「再生エネルギーファンド」は自然エネルギー推進の起爆剤
原発事故を受けて、全国で地域主体の電力会社を立ち上げる動きが盛んだ。「再生エネルギーファンド」は、そうしたプロジェクトへの投資を募り、配当をつけて戻す仕組み。リスクが少なく、銀行に預けるよりもずっとお得で、お金の使い道を自分で決められる。密かに注目を集める「再エネファンド」の最前線をリポートする。

◆おひさまエネルギーファンド/長野県飯田市

 事業者と行政、地元金融機関が一体となって太陽光発電を中心とする自然エネルギーを広めてきたのが「おひさま進歩エネルギー」。そこから委託を受けてファンドを扱っているのが「おひさまエネルギーファンド」だ。

’04年から始まったファンドの実績は10年以上、一口10万円や50万円の募集で、総額24億円の出資を集めてきた。設備を設置するのは南信州エリアが多いが、他の地域のNPOや事業者も関わっている。

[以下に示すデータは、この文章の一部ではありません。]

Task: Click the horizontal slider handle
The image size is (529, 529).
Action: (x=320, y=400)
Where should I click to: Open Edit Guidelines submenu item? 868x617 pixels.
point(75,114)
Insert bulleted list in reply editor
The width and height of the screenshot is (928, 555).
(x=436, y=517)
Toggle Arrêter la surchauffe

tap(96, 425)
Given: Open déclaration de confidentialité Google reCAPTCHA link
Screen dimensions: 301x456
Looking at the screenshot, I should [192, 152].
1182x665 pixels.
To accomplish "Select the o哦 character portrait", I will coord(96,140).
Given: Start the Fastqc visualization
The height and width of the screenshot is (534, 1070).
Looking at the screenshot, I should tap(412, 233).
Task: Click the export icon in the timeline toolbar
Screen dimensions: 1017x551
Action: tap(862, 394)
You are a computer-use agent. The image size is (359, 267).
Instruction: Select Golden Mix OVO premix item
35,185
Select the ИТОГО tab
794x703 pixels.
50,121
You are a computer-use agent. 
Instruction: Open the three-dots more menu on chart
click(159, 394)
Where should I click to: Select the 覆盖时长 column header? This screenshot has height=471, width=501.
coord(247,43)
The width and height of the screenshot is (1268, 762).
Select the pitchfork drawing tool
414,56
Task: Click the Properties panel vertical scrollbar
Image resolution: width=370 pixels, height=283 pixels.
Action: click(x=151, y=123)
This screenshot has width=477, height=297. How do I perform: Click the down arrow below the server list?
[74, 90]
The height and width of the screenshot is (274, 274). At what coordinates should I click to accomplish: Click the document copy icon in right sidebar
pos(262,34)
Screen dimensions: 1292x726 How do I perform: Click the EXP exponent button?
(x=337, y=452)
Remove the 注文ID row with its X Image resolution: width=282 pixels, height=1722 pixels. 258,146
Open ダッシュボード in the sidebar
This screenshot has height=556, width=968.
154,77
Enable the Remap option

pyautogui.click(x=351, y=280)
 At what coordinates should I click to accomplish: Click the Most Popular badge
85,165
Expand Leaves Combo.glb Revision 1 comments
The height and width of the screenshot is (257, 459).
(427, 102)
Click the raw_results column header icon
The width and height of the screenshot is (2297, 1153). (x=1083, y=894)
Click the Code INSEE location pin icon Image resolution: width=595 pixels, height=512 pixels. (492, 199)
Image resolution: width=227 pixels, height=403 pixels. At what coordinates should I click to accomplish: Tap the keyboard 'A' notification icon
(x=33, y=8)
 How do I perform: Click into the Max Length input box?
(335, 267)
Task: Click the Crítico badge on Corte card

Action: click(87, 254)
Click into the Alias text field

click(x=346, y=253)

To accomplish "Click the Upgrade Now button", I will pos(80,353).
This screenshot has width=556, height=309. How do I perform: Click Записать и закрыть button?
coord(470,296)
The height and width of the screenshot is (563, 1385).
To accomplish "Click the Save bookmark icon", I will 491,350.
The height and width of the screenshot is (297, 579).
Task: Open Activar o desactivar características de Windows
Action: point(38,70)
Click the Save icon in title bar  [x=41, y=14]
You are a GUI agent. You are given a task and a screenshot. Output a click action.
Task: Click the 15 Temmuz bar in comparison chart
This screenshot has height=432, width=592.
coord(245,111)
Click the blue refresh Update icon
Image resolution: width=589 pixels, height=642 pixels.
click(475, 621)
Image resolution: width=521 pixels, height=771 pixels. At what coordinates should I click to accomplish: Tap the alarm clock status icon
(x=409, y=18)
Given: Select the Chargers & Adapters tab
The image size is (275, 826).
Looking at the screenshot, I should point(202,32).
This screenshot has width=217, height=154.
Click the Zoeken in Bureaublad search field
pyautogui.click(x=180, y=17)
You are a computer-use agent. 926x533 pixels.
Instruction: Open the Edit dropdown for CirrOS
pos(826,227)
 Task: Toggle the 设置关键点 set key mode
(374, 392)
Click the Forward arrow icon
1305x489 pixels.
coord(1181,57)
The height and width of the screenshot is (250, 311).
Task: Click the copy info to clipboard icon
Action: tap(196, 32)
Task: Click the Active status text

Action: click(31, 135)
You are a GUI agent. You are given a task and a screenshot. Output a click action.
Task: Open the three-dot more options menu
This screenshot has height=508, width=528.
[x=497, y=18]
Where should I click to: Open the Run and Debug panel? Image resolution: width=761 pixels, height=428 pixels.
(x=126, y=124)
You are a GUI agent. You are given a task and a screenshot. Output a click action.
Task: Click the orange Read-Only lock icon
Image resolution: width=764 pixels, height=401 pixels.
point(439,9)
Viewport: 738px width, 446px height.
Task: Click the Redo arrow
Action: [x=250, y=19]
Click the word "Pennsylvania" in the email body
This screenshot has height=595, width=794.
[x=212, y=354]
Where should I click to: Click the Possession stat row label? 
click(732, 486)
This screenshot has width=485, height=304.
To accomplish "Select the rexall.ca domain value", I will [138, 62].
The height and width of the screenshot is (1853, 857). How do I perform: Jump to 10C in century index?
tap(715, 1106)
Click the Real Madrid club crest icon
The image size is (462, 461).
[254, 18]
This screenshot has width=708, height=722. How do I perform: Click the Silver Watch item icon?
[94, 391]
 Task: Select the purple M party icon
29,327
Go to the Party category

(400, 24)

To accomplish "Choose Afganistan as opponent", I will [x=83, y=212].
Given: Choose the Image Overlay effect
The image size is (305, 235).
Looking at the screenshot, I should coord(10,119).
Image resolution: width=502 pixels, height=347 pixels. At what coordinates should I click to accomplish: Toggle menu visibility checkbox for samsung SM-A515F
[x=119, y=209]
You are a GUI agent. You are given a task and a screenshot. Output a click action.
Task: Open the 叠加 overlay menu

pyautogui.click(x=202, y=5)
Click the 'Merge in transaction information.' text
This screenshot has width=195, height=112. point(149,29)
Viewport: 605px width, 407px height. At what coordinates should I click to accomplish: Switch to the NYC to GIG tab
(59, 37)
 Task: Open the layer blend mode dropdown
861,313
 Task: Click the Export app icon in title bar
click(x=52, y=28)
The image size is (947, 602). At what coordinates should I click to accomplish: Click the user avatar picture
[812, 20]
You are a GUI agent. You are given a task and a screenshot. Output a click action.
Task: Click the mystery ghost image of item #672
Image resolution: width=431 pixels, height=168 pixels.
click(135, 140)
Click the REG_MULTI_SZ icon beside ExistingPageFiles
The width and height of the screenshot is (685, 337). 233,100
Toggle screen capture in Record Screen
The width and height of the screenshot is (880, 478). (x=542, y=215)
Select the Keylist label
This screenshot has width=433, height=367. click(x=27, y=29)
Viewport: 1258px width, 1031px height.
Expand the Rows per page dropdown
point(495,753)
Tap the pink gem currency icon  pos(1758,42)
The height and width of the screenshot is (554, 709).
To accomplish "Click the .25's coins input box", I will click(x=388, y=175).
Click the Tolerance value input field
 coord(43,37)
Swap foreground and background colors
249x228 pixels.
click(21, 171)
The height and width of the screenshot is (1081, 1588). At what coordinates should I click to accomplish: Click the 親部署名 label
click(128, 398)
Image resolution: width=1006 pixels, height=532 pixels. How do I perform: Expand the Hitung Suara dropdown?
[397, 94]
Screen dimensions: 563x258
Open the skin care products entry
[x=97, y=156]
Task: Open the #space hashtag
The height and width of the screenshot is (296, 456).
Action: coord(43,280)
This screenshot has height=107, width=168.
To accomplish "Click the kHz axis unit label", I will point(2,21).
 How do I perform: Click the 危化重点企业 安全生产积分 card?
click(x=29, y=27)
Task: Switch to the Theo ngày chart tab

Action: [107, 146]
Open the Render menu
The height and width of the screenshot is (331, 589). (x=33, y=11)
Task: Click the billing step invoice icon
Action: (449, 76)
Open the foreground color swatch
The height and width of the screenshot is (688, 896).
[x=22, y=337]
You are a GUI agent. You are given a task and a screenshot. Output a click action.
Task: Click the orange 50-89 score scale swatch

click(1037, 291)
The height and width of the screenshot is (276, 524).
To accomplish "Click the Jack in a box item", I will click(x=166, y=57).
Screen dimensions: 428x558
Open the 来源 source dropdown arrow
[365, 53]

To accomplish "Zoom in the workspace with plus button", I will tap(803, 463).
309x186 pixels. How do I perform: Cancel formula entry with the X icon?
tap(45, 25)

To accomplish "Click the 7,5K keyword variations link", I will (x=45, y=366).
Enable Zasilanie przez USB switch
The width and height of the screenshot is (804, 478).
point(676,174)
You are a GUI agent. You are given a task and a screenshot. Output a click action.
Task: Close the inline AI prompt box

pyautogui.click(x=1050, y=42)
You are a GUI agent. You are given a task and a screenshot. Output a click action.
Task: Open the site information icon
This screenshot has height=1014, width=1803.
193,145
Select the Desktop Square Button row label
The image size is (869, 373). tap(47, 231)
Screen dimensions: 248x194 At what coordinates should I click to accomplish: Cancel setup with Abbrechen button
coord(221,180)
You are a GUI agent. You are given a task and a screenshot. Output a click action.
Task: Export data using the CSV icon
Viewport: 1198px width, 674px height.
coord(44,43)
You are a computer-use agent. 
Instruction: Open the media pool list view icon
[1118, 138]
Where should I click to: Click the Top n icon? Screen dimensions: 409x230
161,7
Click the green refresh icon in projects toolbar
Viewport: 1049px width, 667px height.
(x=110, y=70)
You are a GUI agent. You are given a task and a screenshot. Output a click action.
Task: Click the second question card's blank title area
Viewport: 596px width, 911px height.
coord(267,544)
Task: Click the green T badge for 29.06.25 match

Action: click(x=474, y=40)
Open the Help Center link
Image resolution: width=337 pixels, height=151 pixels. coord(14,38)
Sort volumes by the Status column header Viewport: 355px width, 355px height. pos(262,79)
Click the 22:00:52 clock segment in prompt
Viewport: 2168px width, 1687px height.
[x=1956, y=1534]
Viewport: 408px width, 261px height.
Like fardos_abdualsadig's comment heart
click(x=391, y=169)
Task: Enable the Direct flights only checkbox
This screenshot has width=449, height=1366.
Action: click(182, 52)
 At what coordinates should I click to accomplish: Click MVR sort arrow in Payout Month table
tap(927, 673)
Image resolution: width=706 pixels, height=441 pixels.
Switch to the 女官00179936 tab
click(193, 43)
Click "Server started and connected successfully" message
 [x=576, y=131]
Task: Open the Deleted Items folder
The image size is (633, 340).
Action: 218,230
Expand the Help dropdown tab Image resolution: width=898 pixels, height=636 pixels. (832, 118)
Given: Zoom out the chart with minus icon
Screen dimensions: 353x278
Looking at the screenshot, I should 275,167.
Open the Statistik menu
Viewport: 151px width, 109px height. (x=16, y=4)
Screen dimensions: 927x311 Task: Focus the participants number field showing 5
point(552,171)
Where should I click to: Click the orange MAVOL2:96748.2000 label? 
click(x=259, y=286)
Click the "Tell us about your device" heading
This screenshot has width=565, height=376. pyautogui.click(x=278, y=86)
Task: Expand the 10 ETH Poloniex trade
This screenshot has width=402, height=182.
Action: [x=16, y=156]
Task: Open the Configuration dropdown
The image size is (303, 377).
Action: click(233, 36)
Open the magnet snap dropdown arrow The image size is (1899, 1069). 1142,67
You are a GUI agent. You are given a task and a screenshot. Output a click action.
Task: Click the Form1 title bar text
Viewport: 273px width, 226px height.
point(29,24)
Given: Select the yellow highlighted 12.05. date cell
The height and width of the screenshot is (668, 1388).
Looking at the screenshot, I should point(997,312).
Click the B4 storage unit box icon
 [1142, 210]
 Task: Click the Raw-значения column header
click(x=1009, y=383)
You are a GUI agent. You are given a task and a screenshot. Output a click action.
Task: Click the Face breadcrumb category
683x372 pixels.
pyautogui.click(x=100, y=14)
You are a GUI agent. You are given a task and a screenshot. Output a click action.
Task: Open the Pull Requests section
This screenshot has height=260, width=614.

例えば’14年末から募集を始めた「信濃の国おひさまファンド」では、松本市や長野市鬼無里村のプロジェクトにも出資を行った。

 このファンドは全国145人から1億2190万円を集めた。一口50万円の出資の場合、20年間で77万5200円(推定)になる予定になっている。

’15年5月現在までに、この仕組みで365の施設に合計出力4710kWの設備を設置している。